Suele consi­derársele como el prototipo del fanfarrón, sobornador y mujeriego. Pero la verdad es que la fama ha jugado una mala partida a este personaje al transmitir a la poste­ridad una figura muy distinta de la creada por el comediógrafo latino, quien tal vez no se proponía otra cosa que ofrecer a su fiel público una variedad del «pater» de quien suele hacerse burla en las «fabulae». Pero a esa deformación no fue ajena la misma «vis cómica» de Plauto, que al pre­sentar a Pirgopolinices le dio una actitud y un aspecto más a propósito para carica­tura de un héroe homérico que de un necio predestinado a sufrir una divertida serie de burlas. «… Que mi escudo sea más brillante que los rayos del sol sereno», ordena con voz estentórea el terrible guerrero a sus invisibles soldados, al aparecer ante el pú­blico; pero como sus palabras se quedan sin eco, no tarda en darse cuenta de su inanidad y… deponiendo armas y fanfarro­nería, invoca la presencia de alguien que confirme y valore su fantástica grandeza.

A partir de aquel instante, el «miles» deja de ser un valentón para convertirse en una figura negativa e inerte, dispuesta a sufrir pasivamente las más desmesuradas alaban­zas o las más crueles injurias. Frente a la adulación de siervos y parásitos, su tono es siempre inseguro e interrogativo, como si las circunstancias le obligaran a soste­ner un papel que no está en su naturaleza y del que desea librarse cuanto antes. Su vanidad y su vanagloria son efectivamente sólo exteriores, y residen más en las pala­bras de sus familiares que en sus propios actos, generalmente marcados con un sello de humanidad, por mediocre que sea.

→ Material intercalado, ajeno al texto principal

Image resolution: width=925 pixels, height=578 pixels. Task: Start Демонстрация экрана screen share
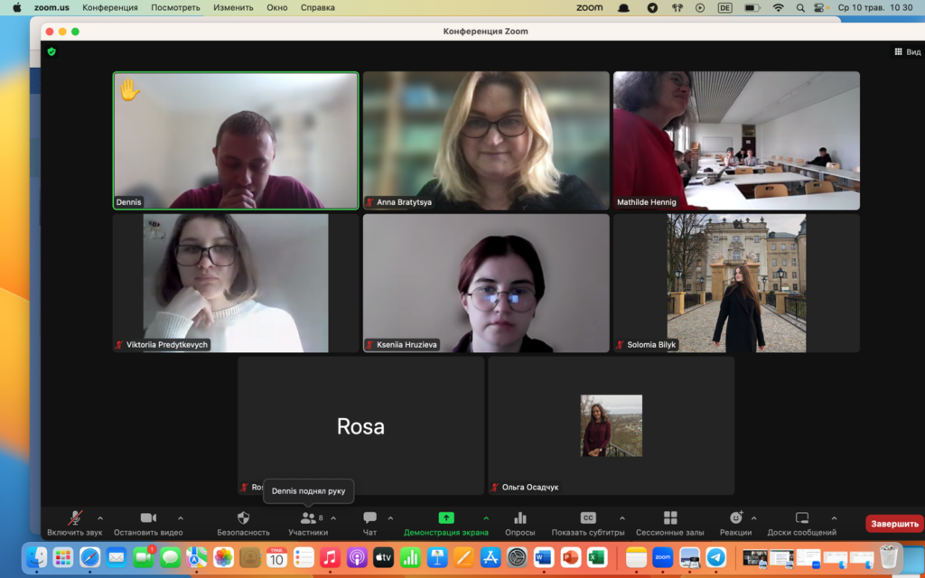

Por ello hay que recordar a cada instante que Pirgopolinices es el «miles gloriosus», ya que sólo así se mantiene su personalidad de presuntuoso matasiete; por lo demás, ¿cómo no simpatizar con él cuando su es­clavo Palestrión, «deus ex machina», teje sus colosales embrollos que habrán de lle­var al desdichado «miles» a ser vilipendia­do, apaleado y finalmente abandonado en los peldaños de su propia casa?